Hosting isn’t a hobby. It’s a form of leadership.
It’s brick by brick, person by person.
It’s people-building without the short-term transactional and avaricious stench.
It’s long-term, forward-thinking strategy wrapped up with warm hospitality.
It’s influence without coercion.
And it’s something far too many bright people have been trained to dismiss as easily learned and not really that important.
Because it looks merely social, not strategic or well thought out. Because it looks domestic. Because it looks like “just a party.” And so therefore there are dismissive to their peril.
A post is a broadcast; a salon is a frequency.
The algorithm wants your attention; the host wants your presence.
You cannot prompt a friendship into existence.
The moat isn’t built to keep people out; it’s built to keep the humanity of your community in.
Chew on that for a moment.
When did you last have a friend or two over for dinner? Or throw a house party?
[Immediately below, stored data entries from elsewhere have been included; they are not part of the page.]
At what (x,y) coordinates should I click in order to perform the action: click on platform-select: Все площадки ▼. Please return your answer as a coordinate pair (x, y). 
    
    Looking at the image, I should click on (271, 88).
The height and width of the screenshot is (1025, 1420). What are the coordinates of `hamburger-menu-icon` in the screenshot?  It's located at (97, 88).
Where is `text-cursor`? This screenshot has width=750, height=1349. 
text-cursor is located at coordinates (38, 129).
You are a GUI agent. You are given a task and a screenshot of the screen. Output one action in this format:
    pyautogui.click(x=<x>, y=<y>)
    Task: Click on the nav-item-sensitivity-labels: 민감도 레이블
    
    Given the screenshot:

Or host a salon?
Not “we should.” Not “sometime.” Not “let’s plan.”
Actually over.
Here is what I believe, with the weathered certainty of experience:
If every thoughtful person hosted just one or two imperfect, spirited gatherings a year—warm conversation, a theme, a little intention—we would feel the social fabric start to re-knit.
Here is what I am certain, with the weathered certainty of experience:
If every thoughtful person hosted just one or two imperfect, spirited gatherings a year—warm conversation, a theme, a little intention—we would feel the social fabric start to re-knit.
Neighborhood by neighborhood.
Community by community.
Industry by industry.
Friend group by friend group.
In an era of machines, being deeply human is no longer just charming.